Headline British CPI fell to 7.9% year-on-year in June against expectations for 8.2%. Core inflation eased to 6.9% from a three-decade peak of 7.1%. Sterling was down 0.6% at $1.2962 and FTSE futures were up 0.5%.
Earlier MSCI’s broadest index of Asia-Pacific shares outside Japan ( .MIAPJ0000PUS ) was pulled 0.6% lower by a 1.2% drop for the Hong Kong ( .HSI ).
Japan’s Nikkei (.N225) rose 0.9% to hit a two-week high. US futures were flat and European futures rose 0.3%.
The headline US retail sales data came in below forecasts, but core sales excluding food, fuel and construction materials rose 0.6% in June and economists raised gross domestic product (GDP) forecasts.
“You can sense the probability of a soft landing,” said Tapas Strickland, head of market economics at National Australia Bank in Sydney. “Core inflation is coming down and there’s momentum from consumers.”
The Atlanta Fed’s influential GDP Now tracker said the U.S. economy grew at an annualized rate of 2.4% in the second quarter, slightly higher than a forecast of 2.3% a week ago.
Big U.S. bank stocks rose sharply on strong results. Microsoft ( MSFT.O ) shares rose 4%, adding $100 billion in market value, after the company announced payments for artificial intelligence features in its office software, a big first step in monetizing the potential of AI.
Tesla ( TSLA.O ), Goldman Sachs ( GS.N ) and Netflix ( NFLX.O ) reported earnings on Wednesday.
Inflation is falling
British inflation is the latest negative surprise in major economies, following Canada on Tuesday and the US last week. While it’s still uncomfortably high, a temporary rally in gilts could be extended if traders stick to less rate hikes.
As the dollar slipped, sterling fell 0.6% to 86.66 pence to the euro in 1-1/2 months.
It was a different story in New Zealand, where inflation was 6% year-on-year, slower than 6.7% a month ago, but above expectations. This pushed two-year swap rates higher as markets priced in rates.
The New Zealand dollar rose to $0.6315 as the US dollar rose with little help from a weaker euro.
European Central Bank (ECB) Governing Council member Klaus Knott said on Tuesday that hikes beyond next week’s meeting were “by no means certain”, knocking the euro off a 17-month high. It last traded at $1.2220.

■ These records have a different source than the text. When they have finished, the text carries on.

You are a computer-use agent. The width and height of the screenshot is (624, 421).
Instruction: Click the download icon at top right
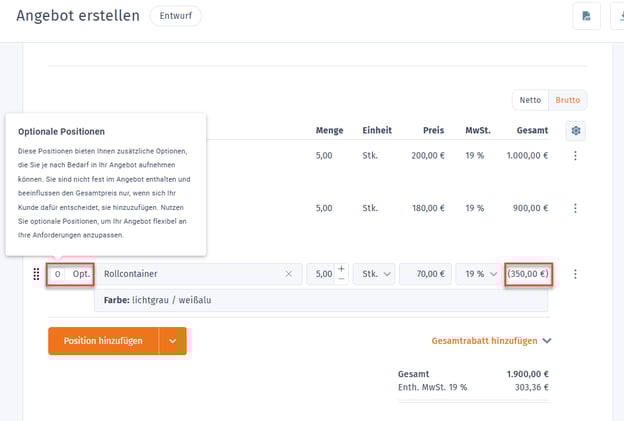[x=618, y=17]
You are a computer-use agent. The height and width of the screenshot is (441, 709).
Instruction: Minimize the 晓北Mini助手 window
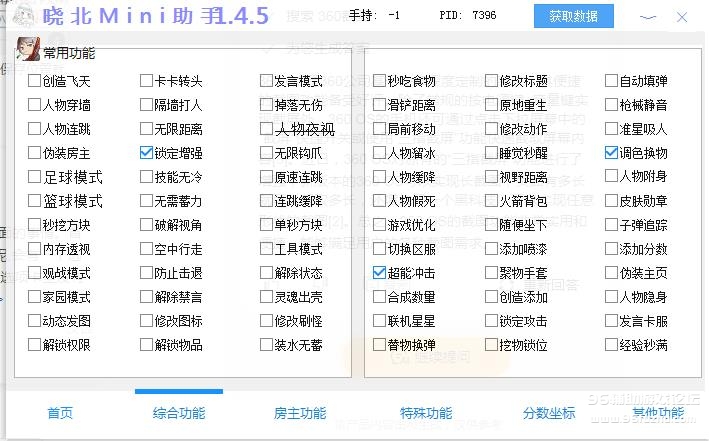pyautogui.click(x=650, y=16)
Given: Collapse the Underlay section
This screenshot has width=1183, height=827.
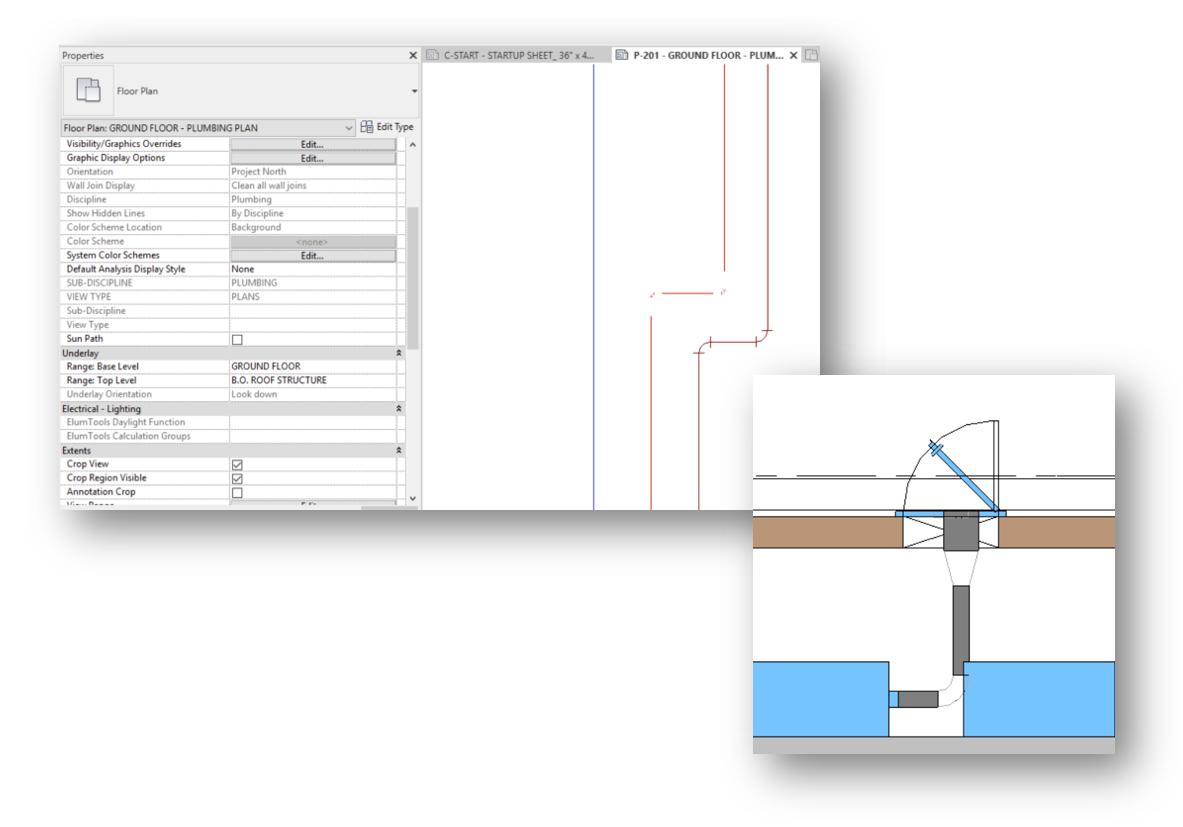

“This is the first time that a known hawk within the ECB has supported the market’s view that we are nearing the end of the hiking cycle in Europe,” said Chris Weston, head of research at broker Pepperstone in Melbourne.
The comments led to a rally in European bonds, gilts and Treasuries that extended to Asian sovereigns on Wednesday.
The benchmark 10-year US Treasuries yield fell 2 basis points to 3.7717%. EUR/GVD
The yen fell to a one-week low of 139.43 per dollar and Japanese government bonds rallied after the Bank of Japan’s governor stuck to his script saying policy changes are still some time away.
Brent crude futures settled at $79.42 a barrel after Tuesday’s gains. Gold held on to gains as yields fell and bought $1,975 an ounce.